If you've worked at all with the OpenText.org analysis in Logos Bible Software, the above may help a bit in understanding the analysis (which uses these labels). For example, if you've ever wondered what the difference between a complement and adjunct is, the above gives you a rule of thumb: Complements are required, Adjuncts are non-essential.

If you dig this stuff, or if you want to know more, I'd recommend reading the introduction to Jeffrey T. Reed's A Discourse Analysis of Philippians (amazon.com) (also part of the "Studies in New Testament Greek" collection, hopefully available sometime in the future for Logos Bible Software (on pre-pub at the time of post composition))

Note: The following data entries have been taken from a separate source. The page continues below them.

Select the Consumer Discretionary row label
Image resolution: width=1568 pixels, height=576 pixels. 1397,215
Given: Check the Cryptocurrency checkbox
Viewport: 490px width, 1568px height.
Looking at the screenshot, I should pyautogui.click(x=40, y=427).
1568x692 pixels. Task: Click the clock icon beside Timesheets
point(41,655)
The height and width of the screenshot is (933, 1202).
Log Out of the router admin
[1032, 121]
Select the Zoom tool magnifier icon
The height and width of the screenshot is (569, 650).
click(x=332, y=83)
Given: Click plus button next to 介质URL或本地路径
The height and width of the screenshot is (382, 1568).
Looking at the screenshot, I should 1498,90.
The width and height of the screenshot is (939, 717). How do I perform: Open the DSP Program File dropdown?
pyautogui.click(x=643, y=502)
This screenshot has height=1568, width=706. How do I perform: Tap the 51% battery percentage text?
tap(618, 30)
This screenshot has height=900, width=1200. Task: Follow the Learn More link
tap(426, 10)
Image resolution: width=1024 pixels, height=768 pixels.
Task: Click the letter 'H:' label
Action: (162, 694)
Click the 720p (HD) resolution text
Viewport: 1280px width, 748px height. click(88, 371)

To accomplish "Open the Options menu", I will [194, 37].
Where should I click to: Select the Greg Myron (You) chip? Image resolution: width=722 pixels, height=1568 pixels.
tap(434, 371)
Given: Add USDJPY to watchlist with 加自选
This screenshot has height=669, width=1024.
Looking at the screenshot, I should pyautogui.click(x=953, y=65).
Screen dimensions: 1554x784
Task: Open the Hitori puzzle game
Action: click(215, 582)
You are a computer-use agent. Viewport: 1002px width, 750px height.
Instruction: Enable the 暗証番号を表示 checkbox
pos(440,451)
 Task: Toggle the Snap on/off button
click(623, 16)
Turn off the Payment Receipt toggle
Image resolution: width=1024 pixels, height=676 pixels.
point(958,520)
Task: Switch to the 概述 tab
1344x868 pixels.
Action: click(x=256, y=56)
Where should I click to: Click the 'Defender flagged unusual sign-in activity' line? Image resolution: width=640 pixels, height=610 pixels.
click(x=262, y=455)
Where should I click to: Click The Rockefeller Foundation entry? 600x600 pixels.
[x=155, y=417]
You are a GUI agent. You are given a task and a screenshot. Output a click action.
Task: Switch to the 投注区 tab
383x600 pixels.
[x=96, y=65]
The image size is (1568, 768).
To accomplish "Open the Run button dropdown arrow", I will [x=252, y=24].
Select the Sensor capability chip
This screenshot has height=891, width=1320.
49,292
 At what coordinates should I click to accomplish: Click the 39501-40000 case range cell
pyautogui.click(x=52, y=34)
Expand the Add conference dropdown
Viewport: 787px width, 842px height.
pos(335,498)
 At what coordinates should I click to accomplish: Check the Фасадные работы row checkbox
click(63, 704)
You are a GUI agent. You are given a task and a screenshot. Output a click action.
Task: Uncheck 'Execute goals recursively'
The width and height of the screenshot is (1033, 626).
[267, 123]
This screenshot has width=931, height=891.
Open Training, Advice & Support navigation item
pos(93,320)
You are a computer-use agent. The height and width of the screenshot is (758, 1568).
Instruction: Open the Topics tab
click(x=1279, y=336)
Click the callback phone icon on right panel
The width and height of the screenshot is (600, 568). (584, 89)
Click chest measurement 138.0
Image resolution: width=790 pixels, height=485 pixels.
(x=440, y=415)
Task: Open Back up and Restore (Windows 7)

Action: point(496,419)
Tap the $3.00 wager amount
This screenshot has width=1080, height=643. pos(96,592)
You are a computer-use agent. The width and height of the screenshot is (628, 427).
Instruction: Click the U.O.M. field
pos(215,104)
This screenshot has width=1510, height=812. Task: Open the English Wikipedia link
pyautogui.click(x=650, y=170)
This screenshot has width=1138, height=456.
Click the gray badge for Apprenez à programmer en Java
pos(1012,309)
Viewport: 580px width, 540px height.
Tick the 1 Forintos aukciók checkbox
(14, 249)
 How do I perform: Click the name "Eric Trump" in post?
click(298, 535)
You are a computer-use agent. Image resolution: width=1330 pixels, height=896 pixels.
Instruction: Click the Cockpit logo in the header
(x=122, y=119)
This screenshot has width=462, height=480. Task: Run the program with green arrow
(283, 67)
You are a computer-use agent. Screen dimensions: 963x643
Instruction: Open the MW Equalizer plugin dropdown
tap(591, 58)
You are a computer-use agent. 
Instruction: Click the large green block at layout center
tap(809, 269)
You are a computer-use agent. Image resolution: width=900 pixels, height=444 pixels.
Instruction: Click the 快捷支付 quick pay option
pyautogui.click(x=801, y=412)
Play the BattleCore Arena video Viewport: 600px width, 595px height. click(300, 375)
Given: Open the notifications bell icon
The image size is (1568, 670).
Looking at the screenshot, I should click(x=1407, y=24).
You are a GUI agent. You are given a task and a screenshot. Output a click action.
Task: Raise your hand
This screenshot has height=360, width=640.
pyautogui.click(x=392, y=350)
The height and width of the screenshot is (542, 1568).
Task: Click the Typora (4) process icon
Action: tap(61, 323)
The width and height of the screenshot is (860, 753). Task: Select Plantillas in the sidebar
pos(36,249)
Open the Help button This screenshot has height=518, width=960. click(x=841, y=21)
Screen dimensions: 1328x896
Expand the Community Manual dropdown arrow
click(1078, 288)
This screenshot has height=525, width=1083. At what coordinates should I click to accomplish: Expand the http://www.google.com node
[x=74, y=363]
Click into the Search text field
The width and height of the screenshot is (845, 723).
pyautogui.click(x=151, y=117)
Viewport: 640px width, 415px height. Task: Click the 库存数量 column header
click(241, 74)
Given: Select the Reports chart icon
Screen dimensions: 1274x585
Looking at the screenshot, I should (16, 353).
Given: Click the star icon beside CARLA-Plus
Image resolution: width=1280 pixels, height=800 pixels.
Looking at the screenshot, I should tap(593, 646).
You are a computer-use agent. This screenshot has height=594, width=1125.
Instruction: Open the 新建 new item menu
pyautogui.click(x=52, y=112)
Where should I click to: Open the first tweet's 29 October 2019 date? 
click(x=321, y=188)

Bonus: A blog post I wrote in 2006 is footnoted in one of the articles of the proceedings (p. 151 of the proceedings). It was news to me when I learned of it. Interestingly, that blog post had to do with αλλα. Let's just say I've come a long way in understanding αλλα in the past two years. Maybe I'll write about the footnote in a future post.

Post Author: rico
Monday, June 02, 2008 2:45:59 PM (Pacific Standard Time, UTC-08:00)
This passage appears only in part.